## Data supplied
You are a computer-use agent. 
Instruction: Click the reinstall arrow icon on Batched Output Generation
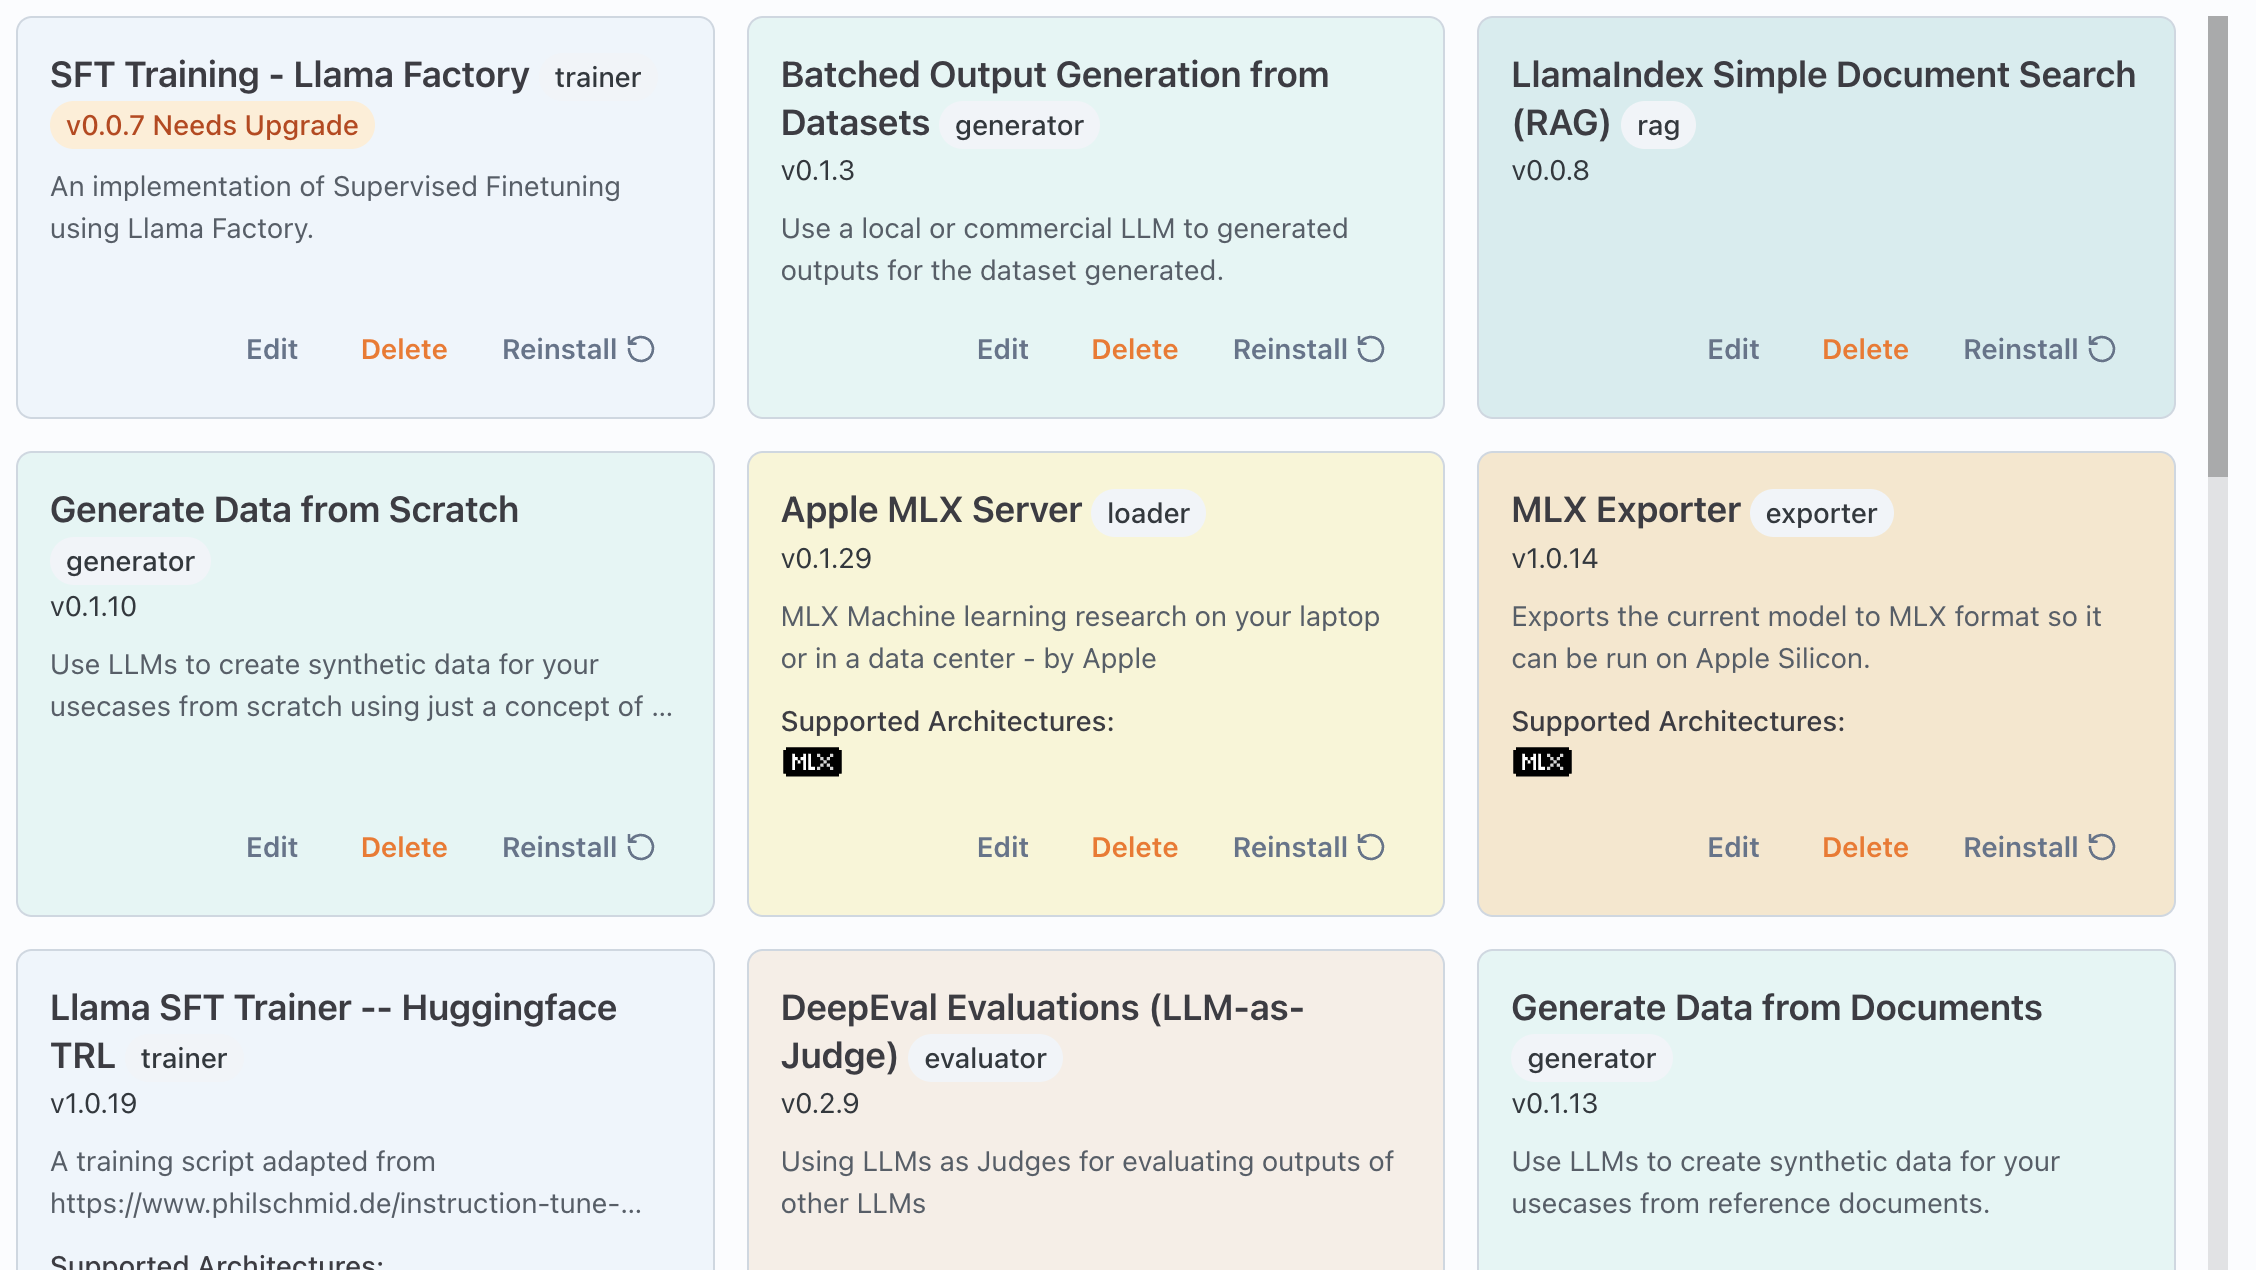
---
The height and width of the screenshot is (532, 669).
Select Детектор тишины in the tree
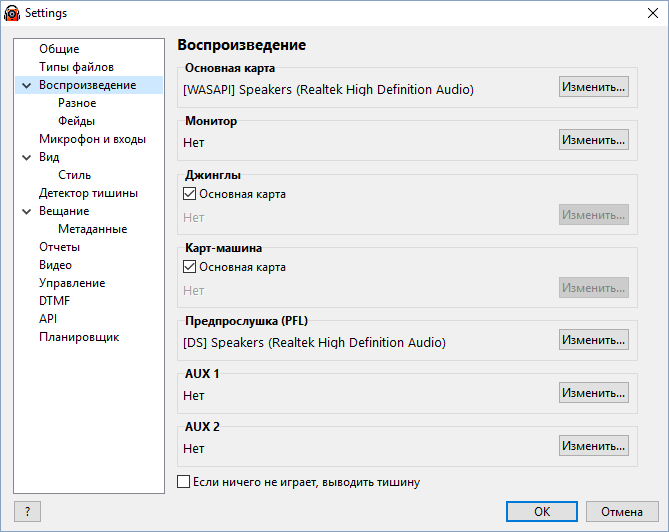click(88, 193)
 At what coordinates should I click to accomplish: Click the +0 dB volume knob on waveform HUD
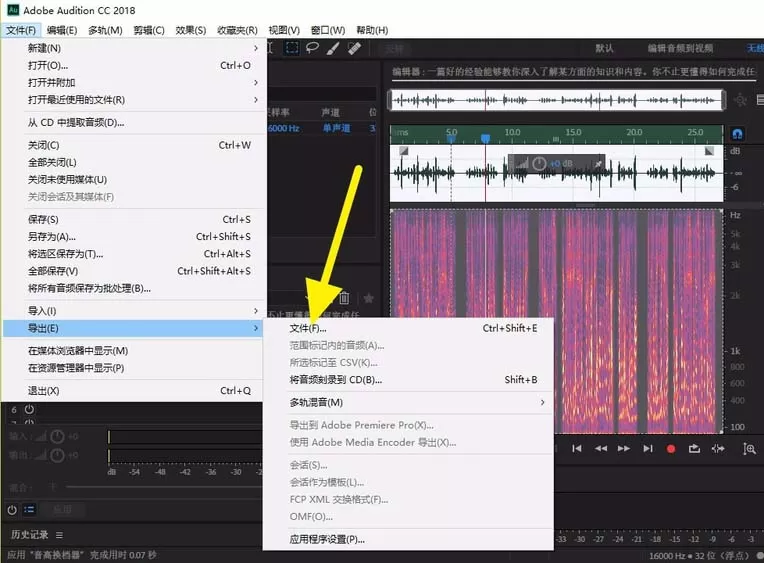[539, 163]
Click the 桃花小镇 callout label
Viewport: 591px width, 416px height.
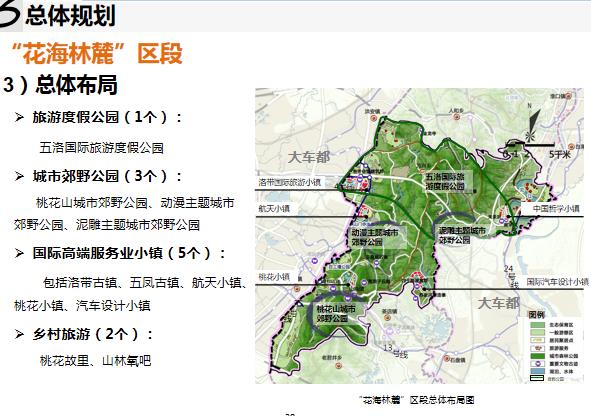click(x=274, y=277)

## Work to do
Reproduce the material starting at the line containing "At what coordinates" and ending at the line containing "click(x=274, y=277)", requests included, with 37 added to every coordinate in the answers. Leave the pictures out.

## Answer to this problem
 At what coordinates should I click to accomplish: Click the +0 dB volume knob on waveform HUD
[576, 200]
Click the 桃花小镇 callout label
Viewport: 591px width, 416px height.
click(x=311, y=314)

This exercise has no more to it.